Aneuploidy and cellular fitness

Aneuploidy, the condition of having an unbalanced chromosome complement that deviates from the normal euploid state, consistently impairs cellular fitness across diverse experimental systems. Studies in haploid yeast have established that aneuploidy causes proliferative disadvantages and cell cycle defects, slowing the orderly progression through cell cycle phases and checkpoints. The mechanistic basis for these fitness costs centers on proteome imbalance: extra chromosome genes drive aneuploid phenotypes through imbalanced protein composition, where the additional gene copies produce excess proteins that overwhelm cellular protein homeostasis systems. This protein burden manifests as heightened sensitivity to protein synthesis interference and protein folding stress, suggesting that aneuploid cells operate closer to the limits of their proteostasis capacity. Interestingly, aneuploid cells display increased glucose uptake, which may represent a compensatory metabolic response to meet the energetic demands of managing excess protein production and maintaining cellular function under chromosomal imbalance. However, several key aspects remain unresolved. The relative contributions of specific gene dosage effects versus general proteotoxic stress in determining the severity of different aneuploid phenotypes are still debated. Additionally, whether the proliferative disadvantage caused by aneuploidy is entirely attributable to protein imbalance or whether other mechanisms such as DNA replication stress, altered stoichiometry of macromolecular complexes, or metabolic rewiring play independent roles remains contentious.
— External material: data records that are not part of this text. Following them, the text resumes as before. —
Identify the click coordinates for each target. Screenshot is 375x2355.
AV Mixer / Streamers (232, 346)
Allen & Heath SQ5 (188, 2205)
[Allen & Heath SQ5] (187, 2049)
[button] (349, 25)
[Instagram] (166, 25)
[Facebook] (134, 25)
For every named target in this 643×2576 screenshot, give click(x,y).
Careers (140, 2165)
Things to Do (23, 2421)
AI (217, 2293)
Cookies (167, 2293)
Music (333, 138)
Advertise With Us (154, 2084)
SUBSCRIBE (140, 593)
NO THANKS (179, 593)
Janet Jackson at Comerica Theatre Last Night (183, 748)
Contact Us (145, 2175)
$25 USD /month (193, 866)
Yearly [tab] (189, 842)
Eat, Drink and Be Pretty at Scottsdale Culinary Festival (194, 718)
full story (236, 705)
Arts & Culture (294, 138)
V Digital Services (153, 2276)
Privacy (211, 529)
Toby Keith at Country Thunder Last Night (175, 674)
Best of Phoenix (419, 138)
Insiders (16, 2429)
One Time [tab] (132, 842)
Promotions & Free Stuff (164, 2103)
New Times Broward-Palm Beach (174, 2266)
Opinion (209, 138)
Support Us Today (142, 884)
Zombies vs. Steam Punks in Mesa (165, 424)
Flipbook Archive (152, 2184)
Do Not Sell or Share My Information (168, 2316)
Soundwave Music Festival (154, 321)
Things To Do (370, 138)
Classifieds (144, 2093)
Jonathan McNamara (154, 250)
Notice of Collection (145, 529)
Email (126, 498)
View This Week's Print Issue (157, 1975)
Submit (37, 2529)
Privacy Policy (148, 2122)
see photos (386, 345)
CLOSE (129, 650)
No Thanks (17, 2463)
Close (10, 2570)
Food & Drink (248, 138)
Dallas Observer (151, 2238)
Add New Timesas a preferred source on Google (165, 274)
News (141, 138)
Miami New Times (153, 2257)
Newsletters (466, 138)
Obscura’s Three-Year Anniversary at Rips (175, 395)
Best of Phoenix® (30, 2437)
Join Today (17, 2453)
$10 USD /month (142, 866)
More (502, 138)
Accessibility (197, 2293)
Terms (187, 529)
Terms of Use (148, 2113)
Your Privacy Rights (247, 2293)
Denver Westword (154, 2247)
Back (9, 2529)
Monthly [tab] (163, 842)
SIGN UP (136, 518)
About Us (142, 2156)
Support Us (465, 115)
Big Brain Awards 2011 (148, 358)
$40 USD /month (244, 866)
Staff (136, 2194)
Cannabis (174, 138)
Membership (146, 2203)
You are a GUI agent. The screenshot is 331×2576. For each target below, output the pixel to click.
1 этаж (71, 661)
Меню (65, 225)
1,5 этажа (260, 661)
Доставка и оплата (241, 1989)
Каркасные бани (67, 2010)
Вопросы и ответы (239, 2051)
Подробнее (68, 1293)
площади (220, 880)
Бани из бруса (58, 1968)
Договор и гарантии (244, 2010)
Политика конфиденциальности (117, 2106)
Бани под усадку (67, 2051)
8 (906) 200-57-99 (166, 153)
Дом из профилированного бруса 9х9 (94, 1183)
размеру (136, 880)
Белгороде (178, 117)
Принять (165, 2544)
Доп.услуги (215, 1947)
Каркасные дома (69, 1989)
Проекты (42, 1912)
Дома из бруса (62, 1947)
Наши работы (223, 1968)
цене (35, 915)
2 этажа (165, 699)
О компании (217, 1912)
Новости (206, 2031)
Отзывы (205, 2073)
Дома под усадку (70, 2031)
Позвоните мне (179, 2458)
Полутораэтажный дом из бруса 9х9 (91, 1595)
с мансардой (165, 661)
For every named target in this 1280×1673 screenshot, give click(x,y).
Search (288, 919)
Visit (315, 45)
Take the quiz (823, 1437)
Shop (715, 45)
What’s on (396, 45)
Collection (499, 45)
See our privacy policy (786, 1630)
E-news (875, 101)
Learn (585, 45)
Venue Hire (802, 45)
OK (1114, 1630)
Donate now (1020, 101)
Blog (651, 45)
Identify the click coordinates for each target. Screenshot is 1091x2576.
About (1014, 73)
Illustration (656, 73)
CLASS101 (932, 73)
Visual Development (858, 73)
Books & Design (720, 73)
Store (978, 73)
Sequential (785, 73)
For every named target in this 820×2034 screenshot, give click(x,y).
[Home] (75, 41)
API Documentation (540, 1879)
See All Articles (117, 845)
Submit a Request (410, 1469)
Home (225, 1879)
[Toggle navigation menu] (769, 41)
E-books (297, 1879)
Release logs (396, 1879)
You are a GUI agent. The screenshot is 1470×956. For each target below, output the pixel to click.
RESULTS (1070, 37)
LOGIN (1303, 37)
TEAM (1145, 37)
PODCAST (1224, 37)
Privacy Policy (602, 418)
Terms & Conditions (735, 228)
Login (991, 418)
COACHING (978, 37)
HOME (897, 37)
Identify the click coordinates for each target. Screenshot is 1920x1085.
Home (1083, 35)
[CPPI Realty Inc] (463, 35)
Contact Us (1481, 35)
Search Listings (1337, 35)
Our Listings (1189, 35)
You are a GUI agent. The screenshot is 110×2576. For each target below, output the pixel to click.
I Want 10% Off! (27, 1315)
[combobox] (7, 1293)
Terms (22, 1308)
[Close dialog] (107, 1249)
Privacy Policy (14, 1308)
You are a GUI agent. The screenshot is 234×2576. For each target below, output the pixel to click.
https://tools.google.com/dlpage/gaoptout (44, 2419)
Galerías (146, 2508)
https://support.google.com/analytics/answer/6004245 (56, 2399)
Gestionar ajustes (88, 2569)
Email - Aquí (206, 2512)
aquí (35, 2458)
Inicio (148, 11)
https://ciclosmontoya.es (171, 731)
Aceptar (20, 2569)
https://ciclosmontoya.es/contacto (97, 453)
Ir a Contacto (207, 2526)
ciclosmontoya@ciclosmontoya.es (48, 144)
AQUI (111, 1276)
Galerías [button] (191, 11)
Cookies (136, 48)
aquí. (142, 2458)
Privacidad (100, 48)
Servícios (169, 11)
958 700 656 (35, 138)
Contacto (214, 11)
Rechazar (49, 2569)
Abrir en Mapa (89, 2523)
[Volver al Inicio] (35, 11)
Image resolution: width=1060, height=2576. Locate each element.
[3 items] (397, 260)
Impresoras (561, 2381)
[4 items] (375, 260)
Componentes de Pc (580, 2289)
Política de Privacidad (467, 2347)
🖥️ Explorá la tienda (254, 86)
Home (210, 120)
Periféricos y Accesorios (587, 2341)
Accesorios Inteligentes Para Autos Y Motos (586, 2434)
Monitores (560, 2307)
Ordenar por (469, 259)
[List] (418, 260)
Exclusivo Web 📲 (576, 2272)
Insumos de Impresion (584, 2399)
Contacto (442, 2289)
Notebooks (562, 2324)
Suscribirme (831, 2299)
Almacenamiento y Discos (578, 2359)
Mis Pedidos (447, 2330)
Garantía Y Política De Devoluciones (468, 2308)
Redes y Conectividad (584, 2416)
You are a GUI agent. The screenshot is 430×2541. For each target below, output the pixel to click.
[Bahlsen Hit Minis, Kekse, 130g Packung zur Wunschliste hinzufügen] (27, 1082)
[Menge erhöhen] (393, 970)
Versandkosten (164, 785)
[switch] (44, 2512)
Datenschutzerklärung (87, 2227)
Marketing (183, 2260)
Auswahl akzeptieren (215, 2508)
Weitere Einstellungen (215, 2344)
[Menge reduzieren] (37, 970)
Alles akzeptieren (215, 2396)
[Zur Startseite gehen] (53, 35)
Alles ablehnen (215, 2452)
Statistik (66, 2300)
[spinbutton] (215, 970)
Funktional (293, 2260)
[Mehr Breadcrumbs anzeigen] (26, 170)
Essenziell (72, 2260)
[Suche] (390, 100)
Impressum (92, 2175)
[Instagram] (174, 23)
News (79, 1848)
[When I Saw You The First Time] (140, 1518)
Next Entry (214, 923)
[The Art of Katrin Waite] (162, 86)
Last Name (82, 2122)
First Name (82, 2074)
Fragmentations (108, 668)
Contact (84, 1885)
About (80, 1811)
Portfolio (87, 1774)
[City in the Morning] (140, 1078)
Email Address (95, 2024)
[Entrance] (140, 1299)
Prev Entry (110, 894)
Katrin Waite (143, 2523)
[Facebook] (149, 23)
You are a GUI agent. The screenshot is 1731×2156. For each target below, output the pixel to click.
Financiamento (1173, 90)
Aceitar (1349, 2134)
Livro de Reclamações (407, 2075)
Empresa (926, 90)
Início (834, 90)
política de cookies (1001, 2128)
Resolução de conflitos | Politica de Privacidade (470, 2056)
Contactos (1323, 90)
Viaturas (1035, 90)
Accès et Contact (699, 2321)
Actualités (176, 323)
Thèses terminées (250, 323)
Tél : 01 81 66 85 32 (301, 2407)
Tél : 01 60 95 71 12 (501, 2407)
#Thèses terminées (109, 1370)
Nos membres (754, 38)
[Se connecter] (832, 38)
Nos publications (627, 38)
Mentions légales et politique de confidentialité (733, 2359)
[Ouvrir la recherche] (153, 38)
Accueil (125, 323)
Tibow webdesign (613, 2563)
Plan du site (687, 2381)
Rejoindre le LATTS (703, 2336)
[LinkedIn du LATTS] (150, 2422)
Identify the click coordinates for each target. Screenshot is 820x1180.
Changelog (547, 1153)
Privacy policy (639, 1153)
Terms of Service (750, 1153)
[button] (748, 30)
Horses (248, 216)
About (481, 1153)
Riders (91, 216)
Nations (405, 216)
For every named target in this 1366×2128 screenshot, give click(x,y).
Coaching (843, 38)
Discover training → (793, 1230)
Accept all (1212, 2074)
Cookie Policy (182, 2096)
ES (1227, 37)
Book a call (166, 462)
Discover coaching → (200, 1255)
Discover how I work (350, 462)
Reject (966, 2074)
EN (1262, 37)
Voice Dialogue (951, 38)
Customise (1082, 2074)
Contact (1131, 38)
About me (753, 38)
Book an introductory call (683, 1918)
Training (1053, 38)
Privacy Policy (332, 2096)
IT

The observation that aneuploidy both impairs proliferation and increases glucose uptake raises questions about how metabolic adaptations interface with proteostasis mechanisms in determining overall fitness.

Member Concepts

• cell cycle defects
• cell cycle progression
• chromosome duplication
• euploid
• glucose uptake
• haploid yeast
• phenotype
• proliferative disadvantage
• protein composition
• protein folding
• protein production
• sensitivity

Tensions

• protein composition imbalance vs proliferative disadvantage: While imbalanced protein composition from extra chromosome genes clearly drives aneuploid phenotypes, it remains unclear whether proliferative disadvantage stems entirely from proteotoxic stress or whether aneuploidy causes additional independent fitness costs through mechanisms like DNA replication stress or metabolic burden. Resolving this would require dissecting which fraction of the proliferative defect can be rescued by enhancing proteostasis capacity alone.
• glucose uptake increase vs proliferative disadvantage: Aneuploidy simultaneously increases glucose uptake while causing proliferative disadvantage, creating an apparent paradox where cells consume more energy substrate yet divide more slowly. One interpretation suggests increased glucose uptake compensates for metabolic inefficiency, while another proposes it reflects futile biosynthetic cycling or stress responses. Distinguishing between these requires measuring whether the additional glucose fuels productive biosynthesis or dissipates as metabolic waste.
• extra chromosome gene expression vs phenotype severity: Different aneuploidies cause varying degrees of cell cycle defects and fitness costs, but whether phenotype severity correlates primarily with the number of extra genes, the identity of specific amplified genes, or the magnitude of protein imbalance remains debated. Some evidence suggests gene-specific dosage sensitivity dominates, while other work emphasizes cumulative protein burden. Resolving this requires systematic comparison of aneuploidies with similar gene numbers but different gene identities.

Open Questions

• What fraction of the proliferative disadvantage in aneuploid cells can be attributed to protein imbalance versus other mechanisms such as DNA replication stress or metabolic inefficiency?
• Does the increased glucose uptake in aneuploid cells fuel compensatory protein quality control mechanisms, or does it reflect metabolic reprogramming for other cellular functions?
• Why do certain chromosomes cause more severe cell cycle defects when duplicated, and is this determined by total gene number, specific dosage-sensitive genes, or the degree of protein complex stoichiometry disruption?
• Can enhancing protein folding capacity or degradation pathways fully rescue the cell cycle progression defects caused by aneuploidy?
• How do aneuploid cells balance the energetic costs of increased glucose metabolism with the reduced proliferative capacity and altered cell cycle dynamics?